- _TASK TO COMPLETE_
Wherever a picture appears, skip it and retype the rest of the data exactly.

Segment Start: DATA

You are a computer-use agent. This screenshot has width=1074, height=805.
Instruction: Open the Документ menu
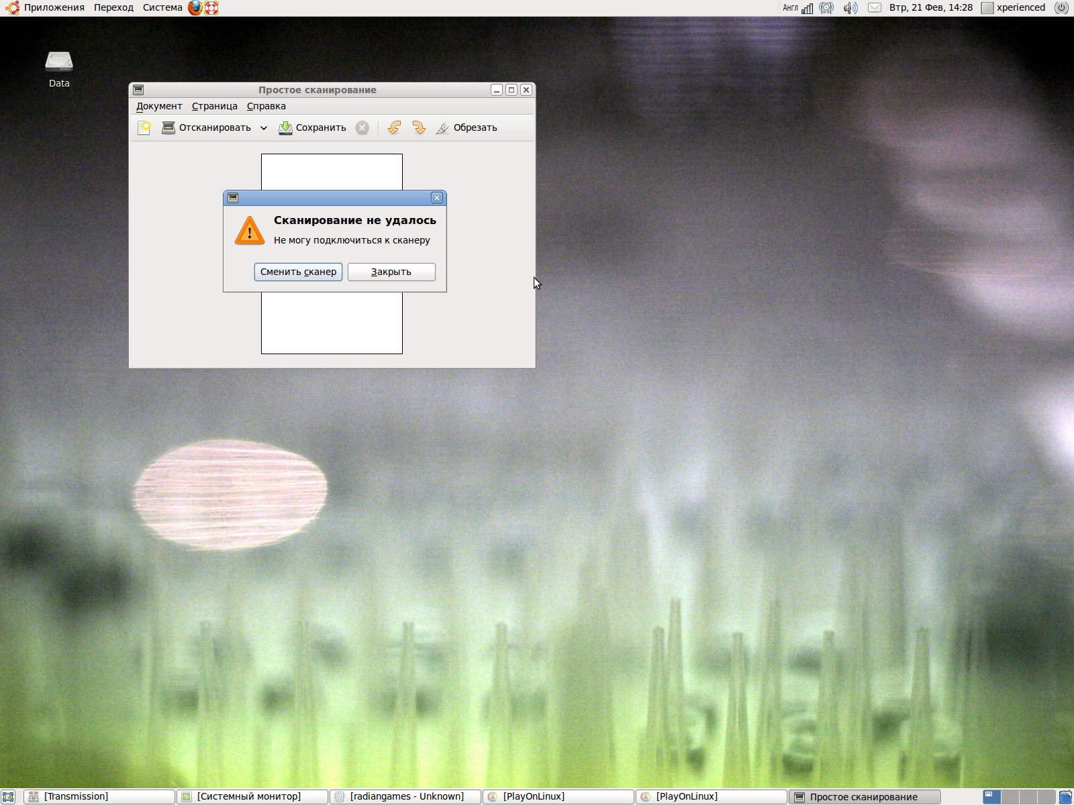pyautogui.click(x=159, y=106)
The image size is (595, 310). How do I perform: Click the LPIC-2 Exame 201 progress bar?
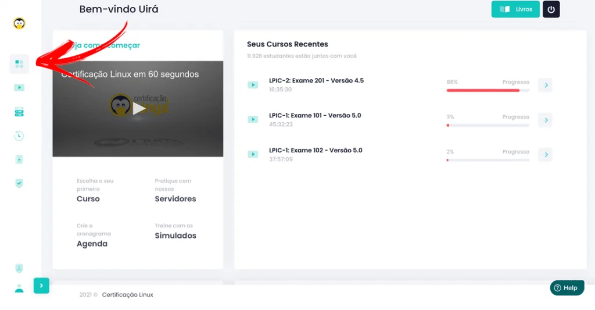[488, 91]
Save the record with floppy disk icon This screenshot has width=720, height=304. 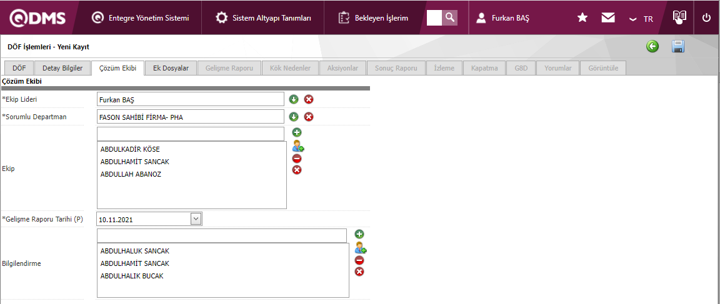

Segment End: DATA

- _EXPECTED ANSWER_
You are a computer-use agent. This screenshot has width=1074, height=805.
Instruction: Open the Документ menu
pyautogui.click(x=159, y=106)
The image size is (595, 310). How do I perform: Click the LPIC-2 Exame 201 progress bar?
[488, 91]
Save the record with floppy disk icon This screenshot has width=720, height=304. 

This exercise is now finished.